Arguably, what I’m paraphrasing here is considered to be the mainstream: Experts say it takes 28 days on average to form a new habit and 10,000 hours to master a new skill. It goes to show repetition is the key to mastery. Every time we do things repeatedly, it means we literally start from scratch at least once or several times. Say if I’m a negative thinker and I want to be a more positive thinker. To achieve that new self, it’d require a range of self-talk exercise and self-discipline regimen day in and day out for as long as it takes. Trying things like that is dead boring and counter-intuitive. Why? It turns against our obsession with instant gratification. Our brains just aren’t wired to approve things that are uneasy, dull, mundane and repetitive. But are we just going to give in or give up?
Through my research, those so-called successful people have one thing in common: it’s all about taking small steps in succession. They built their business empires from the ground up, one small brick at a time, way before they saw the profit start rolling in. Reaching our peak requires daily work and maintenance. It takes time.

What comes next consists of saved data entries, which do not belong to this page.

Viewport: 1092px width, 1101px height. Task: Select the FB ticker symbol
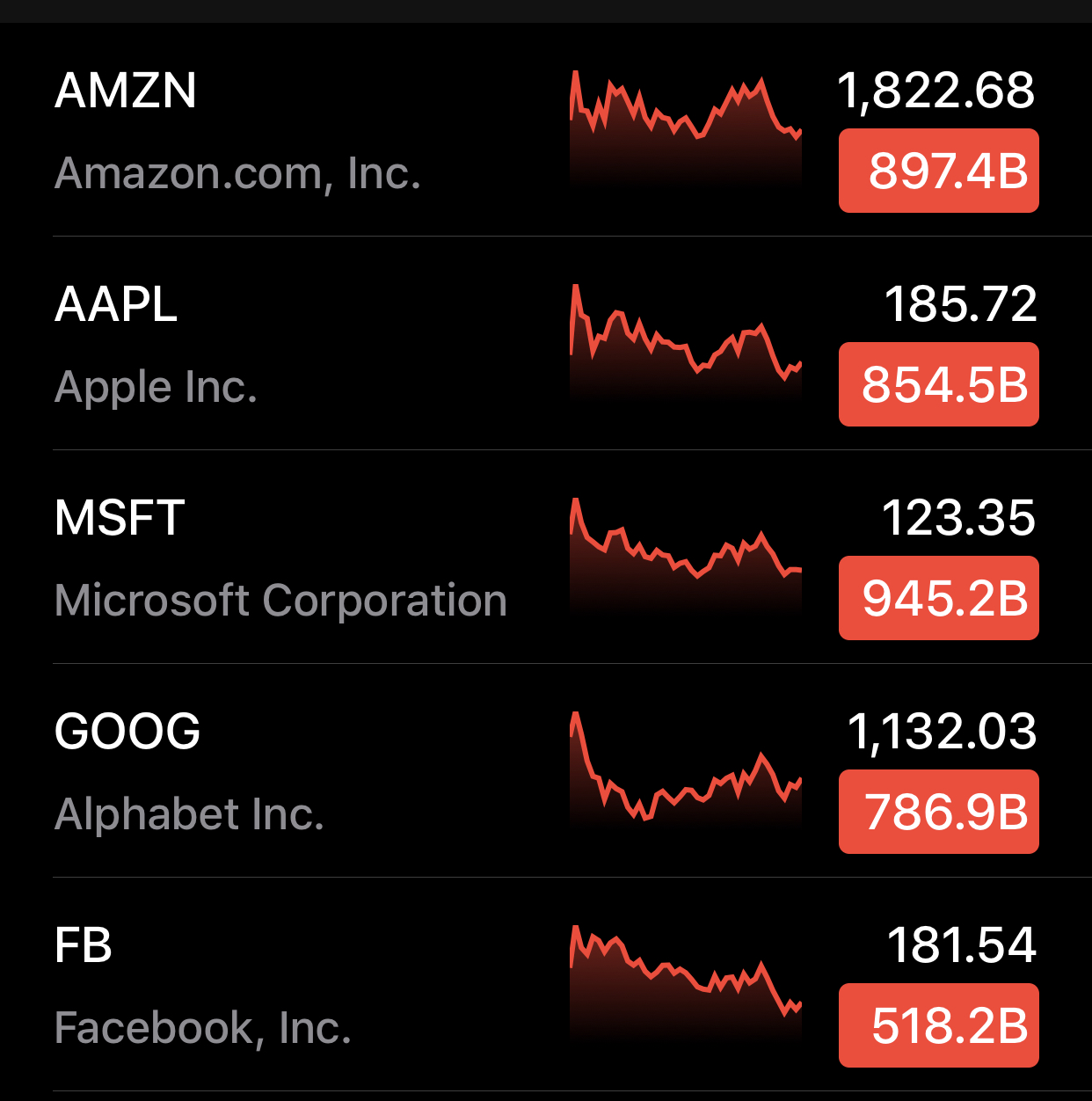tap(83, 945)
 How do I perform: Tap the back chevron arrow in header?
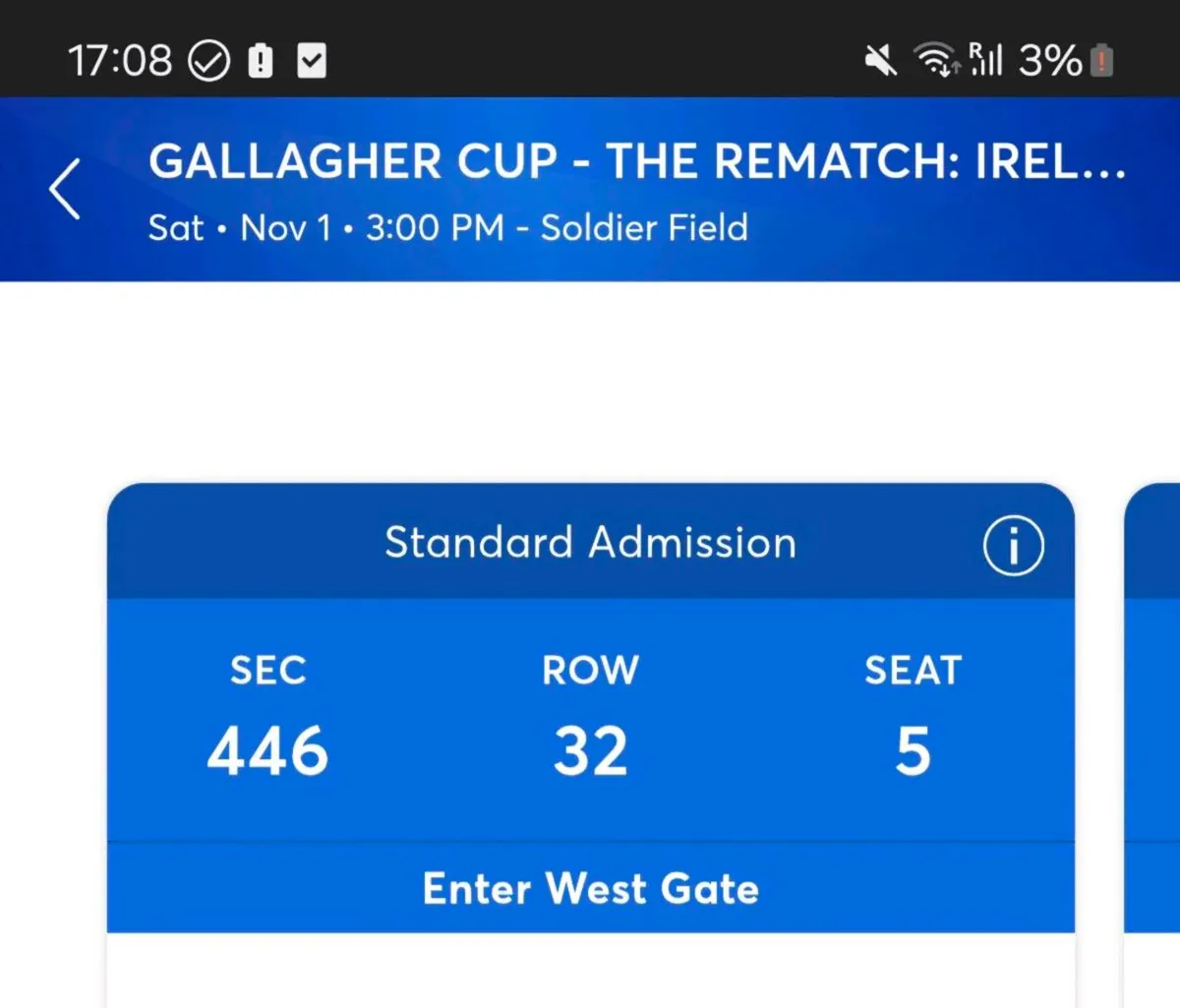click(65, 189)
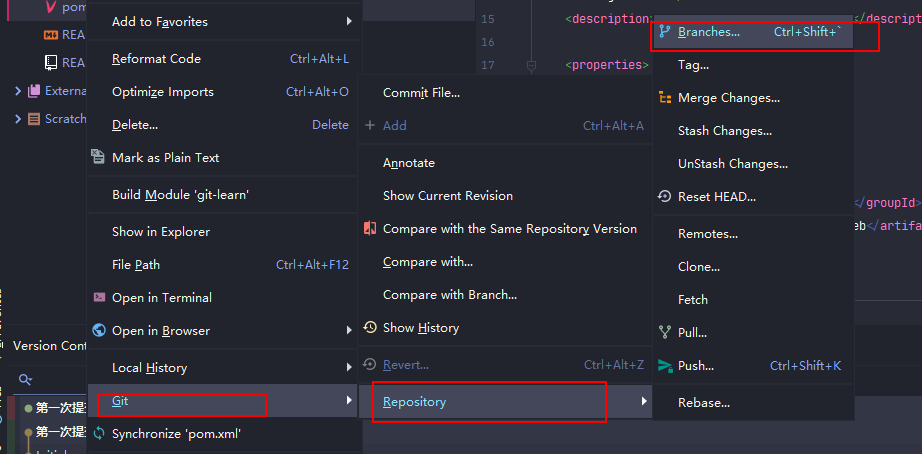Select Reformat Code menu entry
Viewport: 922px width, 454px height.
(x=156, y=59)
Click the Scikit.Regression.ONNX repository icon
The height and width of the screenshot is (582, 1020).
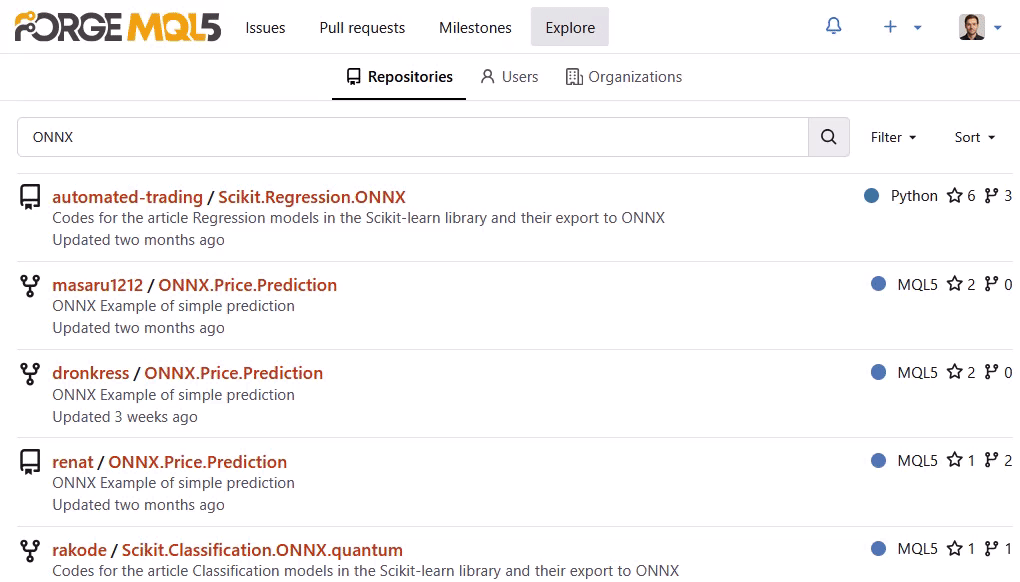pos(30,197)
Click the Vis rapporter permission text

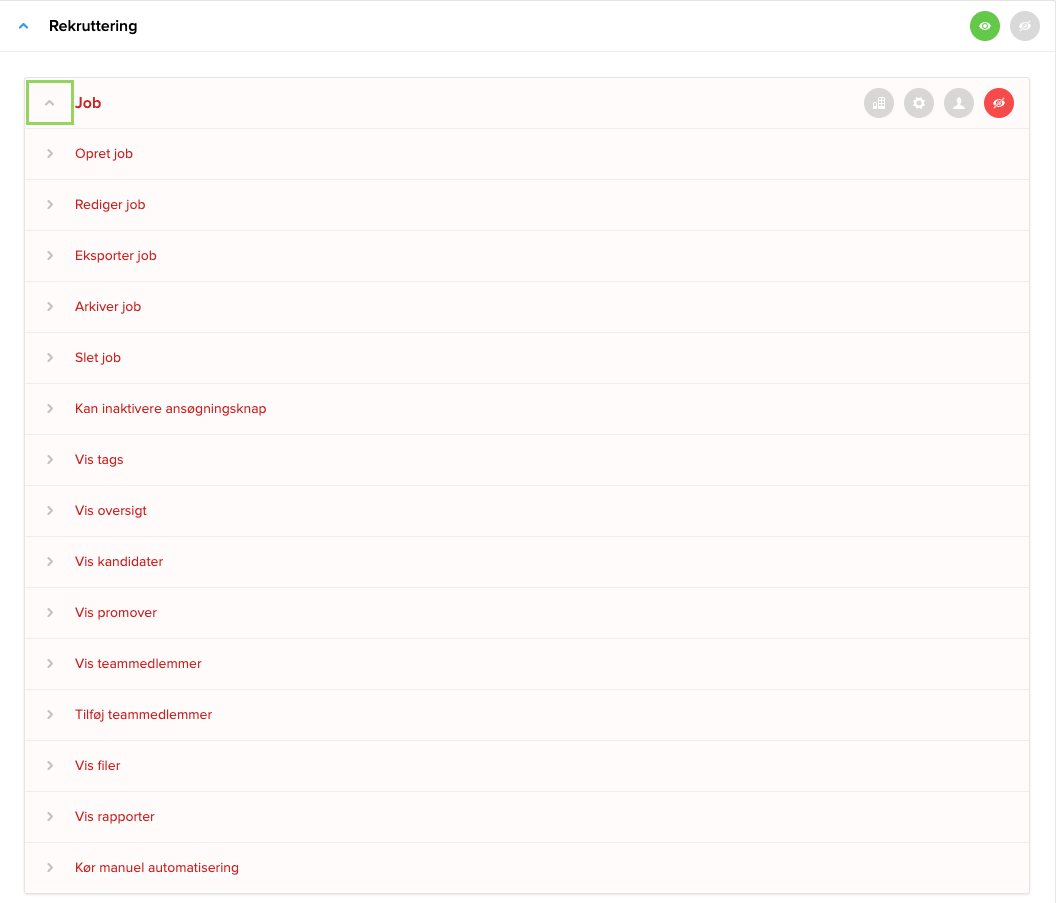point(114,816)
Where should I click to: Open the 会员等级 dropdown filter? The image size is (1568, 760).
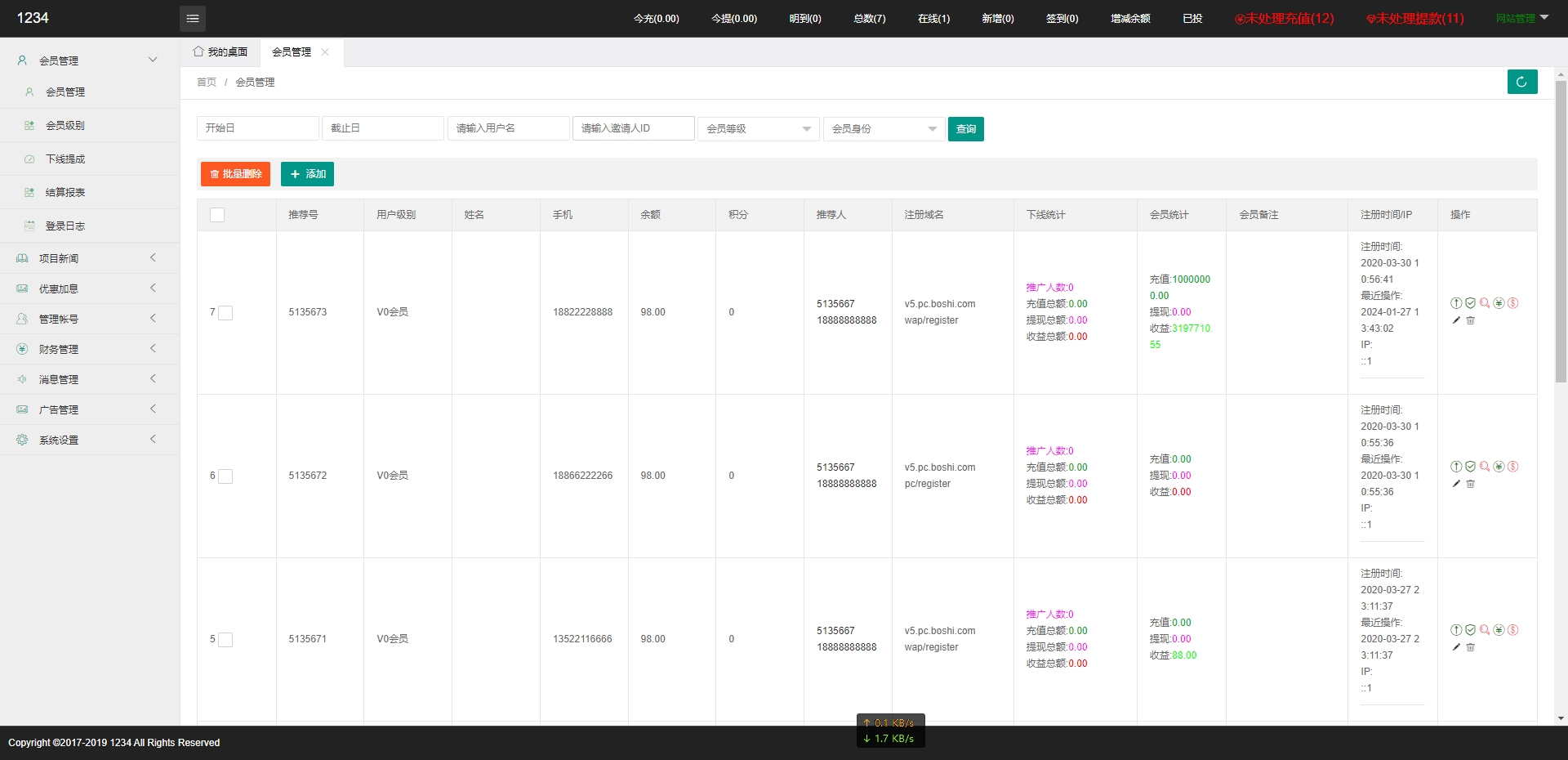point(758,129)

Of course I have my fair share of challenges in this domain. Take this blog post for example, from spending a couple of hours trying to come up with a smart, catchy title, to losing the point of what I meant to write about half way through, then editing, deleting again and again etc. Judging by the output, the word count, it’s been a very slow, arduous process. But hey here’s an unexpected find, as I dived into the topic a bit more, I started to create my own “live”, “real-time” learning experience. Many baby steps, some repetitions have taken me up to this point, this paragraph, these words I’m writing. When I struggle to make some progress next time, I know this is the blog post that I’ll come back to again and again…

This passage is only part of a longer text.